### Assignment
A verbatim copy of the lines from the one with "This screenshot has width=559, height=421." through the final line below is required; print it and nothing else.
========
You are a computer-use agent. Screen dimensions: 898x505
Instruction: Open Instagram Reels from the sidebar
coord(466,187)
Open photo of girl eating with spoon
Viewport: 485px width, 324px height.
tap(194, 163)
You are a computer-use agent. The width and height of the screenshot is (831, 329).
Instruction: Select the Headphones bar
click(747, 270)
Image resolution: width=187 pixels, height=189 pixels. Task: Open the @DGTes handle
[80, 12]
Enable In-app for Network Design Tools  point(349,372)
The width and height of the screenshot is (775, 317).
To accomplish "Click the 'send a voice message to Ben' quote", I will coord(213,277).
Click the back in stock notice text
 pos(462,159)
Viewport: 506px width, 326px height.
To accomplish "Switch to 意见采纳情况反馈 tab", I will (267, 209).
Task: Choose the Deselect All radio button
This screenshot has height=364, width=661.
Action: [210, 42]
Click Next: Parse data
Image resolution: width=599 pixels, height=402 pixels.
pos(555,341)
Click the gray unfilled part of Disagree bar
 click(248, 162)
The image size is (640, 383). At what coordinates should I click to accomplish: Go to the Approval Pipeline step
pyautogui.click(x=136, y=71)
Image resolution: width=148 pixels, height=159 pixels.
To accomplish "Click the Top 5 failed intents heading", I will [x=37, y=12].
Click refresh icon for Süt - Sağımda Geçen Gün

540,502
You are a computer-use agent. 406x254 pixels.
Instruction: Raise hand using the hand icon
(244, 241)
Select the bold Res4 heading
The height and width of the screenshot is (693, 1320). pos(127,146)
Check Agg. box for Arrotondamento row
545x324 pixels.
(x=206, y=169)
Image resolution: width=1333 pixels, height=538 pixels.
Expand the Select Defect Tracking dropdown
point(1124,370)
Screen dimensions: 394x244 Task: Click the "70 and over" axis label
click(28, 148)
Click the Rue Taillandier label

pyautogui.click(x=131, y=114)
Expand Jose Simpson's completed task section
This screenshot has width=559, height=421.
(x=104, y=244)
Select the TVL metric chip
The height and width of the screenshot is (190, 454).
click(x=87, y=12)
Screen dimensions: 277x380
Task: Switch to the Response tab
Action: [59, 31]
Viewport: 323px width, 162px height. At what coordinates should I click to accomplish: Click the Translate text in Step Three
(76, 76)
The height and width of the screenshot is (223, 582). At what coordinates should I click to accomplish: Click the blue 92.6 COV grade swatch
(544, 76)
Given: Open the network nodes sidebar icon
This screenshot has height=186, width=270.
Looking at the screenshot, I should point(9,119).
========
### Reply to the task
This screenshot has width=559, height=421.
(x=104, y=244)
Select the TVL metric chip
The height and width of the screenshot is (190, 454).
click(x=87, y=12)
Screen dimensions: 277x380
Task: Switch to the Response tab
Action: [59, 31]
Viewport: 323px width, 162px height. At what coordinates should I click to accomplish: Click the Translate text in Step Three
(76, 76)
The height and width of the screenshot is (223, 582). At what coordinates should I click to accomplish: Click the blue 92.6 COV grade swatch
(544, 76)
Given: Open the network nodes sidebar icon
This screenshot has height=186, width=270.
Looking at the screenshot, I should point(9,119).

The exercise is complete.